The average lead warning time in eastern Oklahoma is 19 minutes, but some tornadoes give you far less time to reach shelter.
While FEMA funds and encourages the use of community storm shelters, they recommend they only be used if you can get to one within five minutes of the warning being issued.
So, we put that to the test at a community safe room in Broken Arrow. We wanted to see how far we could go in five minutes.
After five minutes, we'd gone 2.1 miles, which means if you were any further away than 2.1 miles from that shelter, you would have been without shelter, and you would have been in your vehicle with an oncoming tornado. We don't want that to happen.
According to FEMA, during the tornado outbreak in Alabama in 2011, some people traveled between five and 10 miles to reach a safe shelter, putting some of them in the crosshairs of a deadly twister.

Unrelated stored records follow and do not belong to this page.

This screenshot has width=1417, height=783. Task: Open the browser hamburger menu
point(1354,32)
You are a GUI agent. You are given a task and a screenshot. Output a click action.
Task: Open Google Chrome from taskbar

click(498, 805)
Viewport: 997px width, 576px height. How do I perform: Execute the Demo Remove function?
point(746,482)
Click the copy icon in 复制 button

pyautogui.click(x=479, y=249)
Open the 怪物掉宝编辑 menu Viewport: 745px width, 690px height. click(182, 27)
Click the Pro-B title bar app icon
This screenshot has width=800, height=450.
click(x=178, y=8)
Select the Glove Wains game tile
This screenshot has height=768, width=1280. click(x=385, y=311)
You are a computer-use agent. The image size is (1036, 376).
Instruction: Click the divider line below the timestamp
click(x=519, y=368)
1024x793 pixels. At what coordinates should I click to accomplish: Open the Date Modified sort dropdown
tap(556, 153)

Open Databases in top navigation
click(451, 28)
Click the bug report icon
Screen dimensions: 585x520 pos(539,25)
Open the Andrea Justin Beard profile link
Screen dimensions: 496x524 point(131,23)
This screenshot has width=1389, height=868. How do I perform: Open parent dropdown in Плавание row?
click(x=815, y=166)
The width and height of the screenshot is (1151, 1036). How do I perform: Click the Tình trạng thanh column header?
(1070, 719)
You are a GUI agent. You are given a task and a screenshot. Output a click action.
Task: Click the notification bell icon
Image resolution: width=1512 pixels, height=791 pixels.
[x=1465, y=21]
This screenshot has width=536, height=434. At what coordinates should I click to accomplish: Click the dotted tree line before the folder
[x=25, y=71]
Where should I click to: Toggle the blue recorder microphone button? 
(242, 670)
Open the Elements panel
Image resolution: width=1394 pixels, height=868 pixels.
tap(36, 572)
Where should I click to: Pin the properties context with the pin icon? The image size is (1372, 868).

Schools can be one of the safest places to be during a tornado. Tulsa Public Schools, like other local school districts, have designated storm shelters in each of their schools to keep students and their staff safe. They identify the safest places to go and places to avoid.
"We really try to avoid hallways that have doors at both ends, because those turn into wind tunnels easily, if the doors get damaged or breached. They discovered that in Joplin," said Bob Roberts, of TPS.
While schools like Eliot Elementary aren't open to the public after-hours as a shelter, parents can rest assured that their students are protected when a tornado or severe wind storm threatens.
"We have to remember what our primary concern is - to keep the kids safe - and allowing large numbers of people from the community that we don't know, that we have no control over in the schools, that really isn't what we need to do to keep the kids safe," Roberts said.
Even at public and work locations without a formal shelter, a safe location should be identified and communicated to all employees. A community center in an apartment complex can also serve as a storm shelter for residents. If one is not available at your location, know ahead of time where to go when a Tornado Watch is issued.
"If we are in a watch situation, they're open, and so they're open well before it goes to a warning," Brady said, of the shelter at Johanna Woods. "We pay close attention to the weather, and we have them on in our shelters when the shelters are in use."
Think of a Watch as the heads-up that you need to prepare to head somewhere safe so you're ready if the Watch becomes a Warning and a tornado is imminent. Most importantly, don't put your life at risk to get to a shelter after it's too late. You're better off just about anywhere other than your car in a tornado.
It's places like Tushka, where a community shelter serves the best purpose. With everyone only traveling a mile or two ahead of a warning, losses of life can be avoided.
"It really came through for us. We were so fortunate not to lose any more people than we did, with the destruction that was here," Howell said.
Mobile Home Community Storm Shelters are reserved for residents only, but some communities like Tushka have designated shelters for the public.